>>81927256Most people have an outlet in their house that is able to deliver 240 V to the car - so it can charge overnight. This implies they have a garage or an outlet capable of doing that. 240 V outlets are common (in the US) at least for certain outlets that require them. Usually they are in garages or stuff like a laundry room for a heavy appliance (e.g. dryer, or in a garage - something like a welder). This implies that the person at least has a garage/house/etc. Given the unaffordability of housing in certain areas, this is expecting a lot. The areas where housing is expensive at least likely have the other infrastructure developed.
Lot's of places are increasingly adding charging stations to work and or parking lots. The wear of superchargers isn't known fully - but it will degrade it faster than a regular battery charge. it isn't widely known since EVs haven't been around that long. The closest equivalent would be comparing your phone without the battery care settings to one with that enabled.

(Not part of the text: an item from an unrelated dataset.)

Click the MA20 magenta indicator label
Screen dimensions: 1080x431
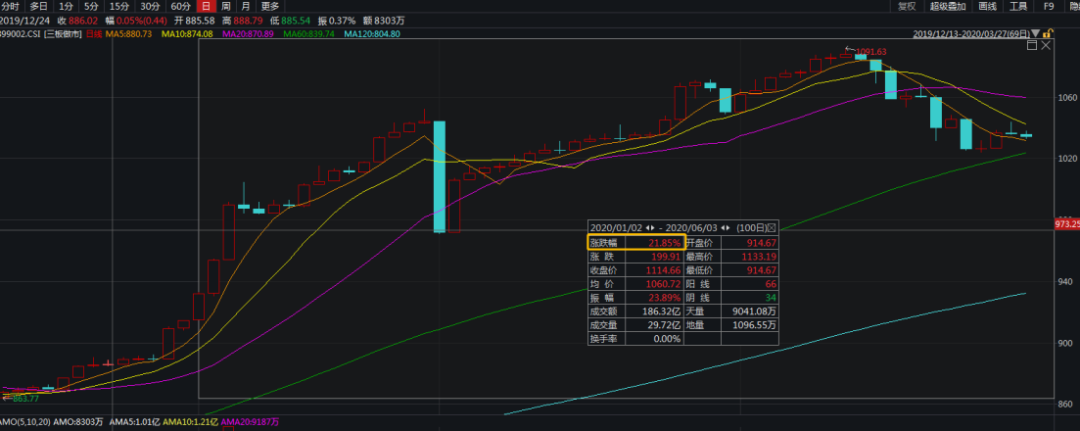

it would be nice if the US would embrace a modular battery swap station which they have in China and some other countries. That won't fly here though. a) You cannot trust other people to maintain or take care of their shit (especially given certain populations in the US) b) People view the batteries as personal property and wouldn't want them as a shared commodity. c) People would be against that centralization of control, d) insurance requirements and liability would go ape shit over shared commodities such as that. There's barely the charging infrastructure in rural areas as is now, and we cannot really start mixing and matching the charging station types like this that much. A hybrid design where you could manually access some of the cells to swap them out would be nice for those that don't have the garage/direct access to charging - so they could at least trickle charge them in their own house. It would be like keeping tons of gas tanks in your home.